## Task to complete
Which lines of the material below contain the string "width"? Pick those lines out and copy each one in full.

============================================================

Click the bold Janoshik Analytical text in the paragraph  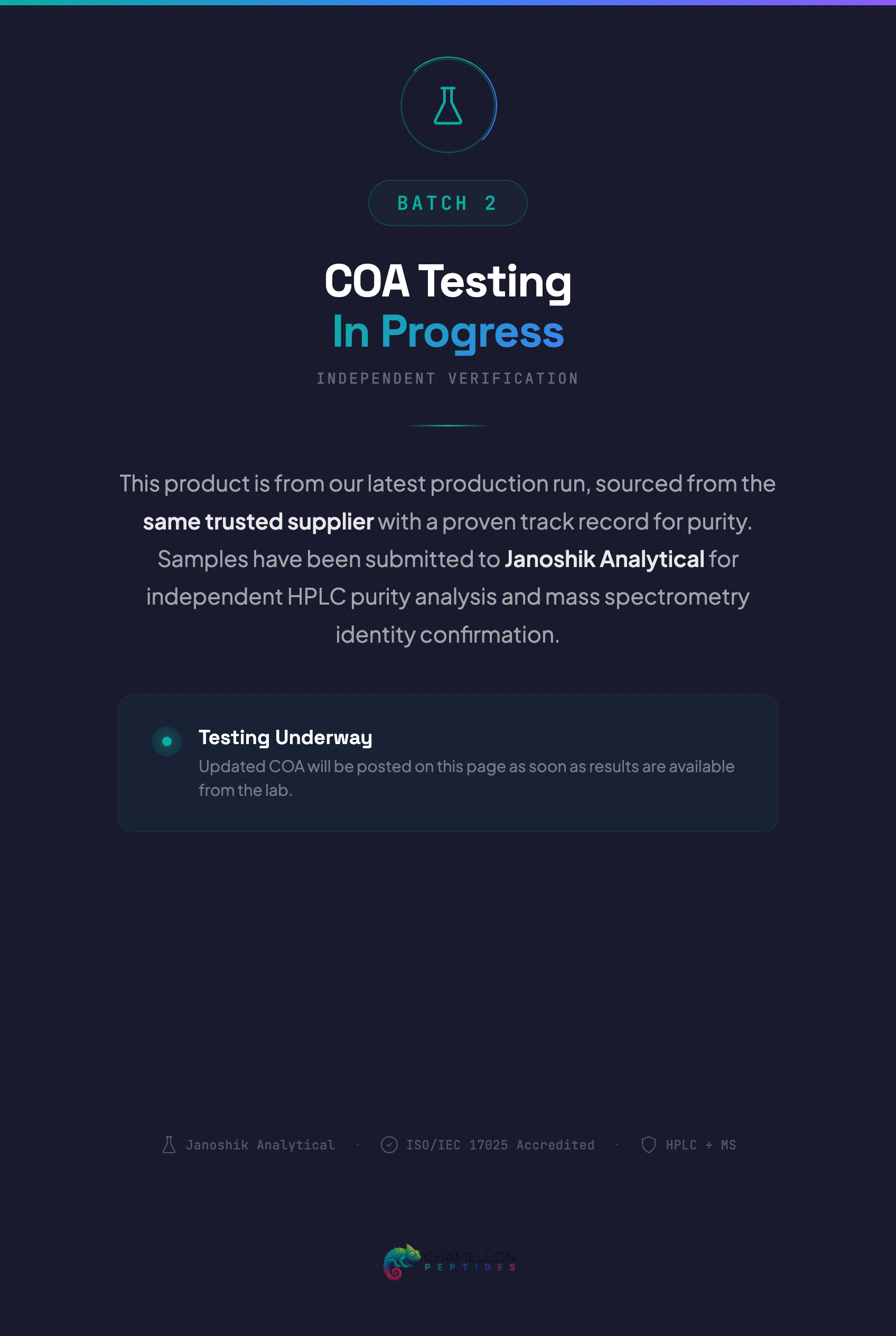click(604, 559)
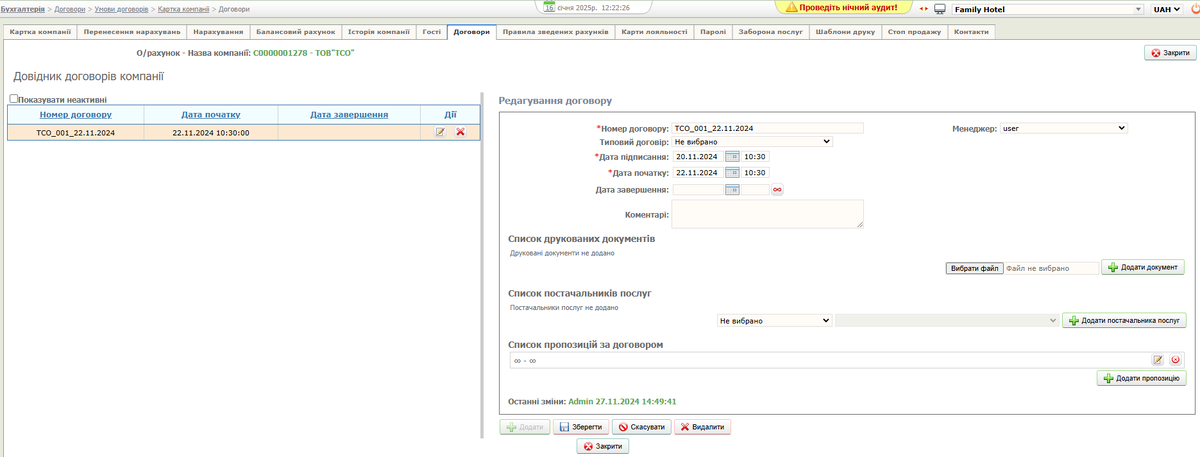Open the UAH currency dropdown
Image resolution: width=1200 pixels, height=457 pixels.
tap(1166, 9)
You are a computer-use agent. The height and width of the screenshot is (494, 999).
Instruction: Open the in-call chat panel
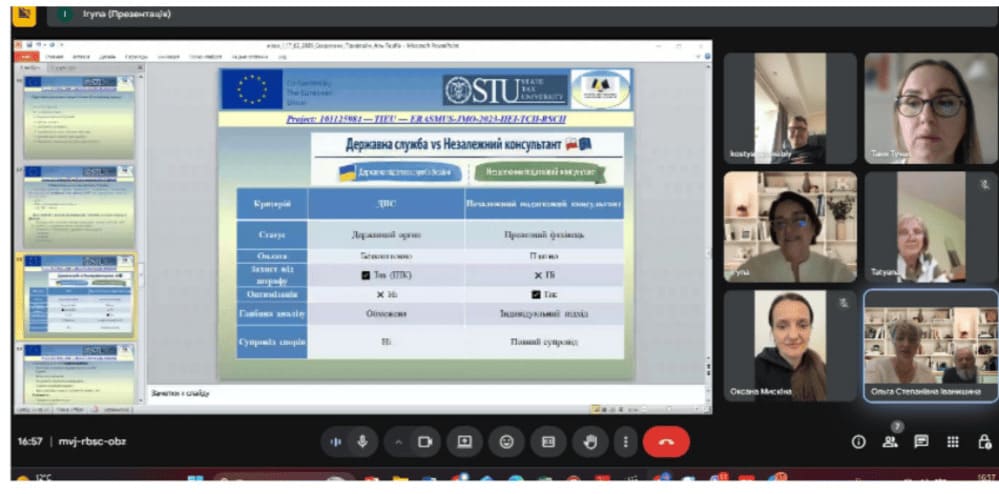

============================================================

## The answer
Image resolution: width=1200 pixels, height=457 pixels.
You are a computer-use agent. The height and width of the screenshot is (494, 999).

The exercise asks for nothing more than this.